- To be done
Can you copy out the records below word for word, omitting the pictures?

- Word and element pointing entries

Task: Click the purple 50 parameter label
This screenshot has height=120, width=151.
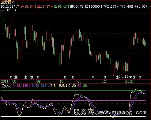Action: point(79,86)
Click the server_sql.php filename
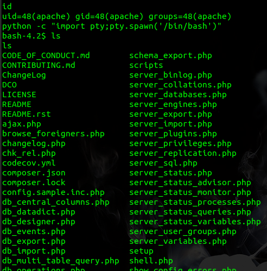267x271 pixels. coord(163,163)
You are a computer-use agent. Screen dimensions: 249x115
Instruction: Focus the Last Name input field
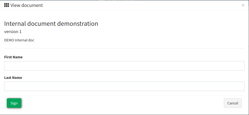(x=124, y=86)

- Task result
Task: Click the purple 50 parameter label
This screenshot has height=120, width=151.
Action: point(79,86)
Click the server_sql.php filename
267x271 pixels. coord(163,163)
You are a computer-use agent. Screen dimensions: 249x115
Instruction: Focus the Last Name input field
(x=124, y=86)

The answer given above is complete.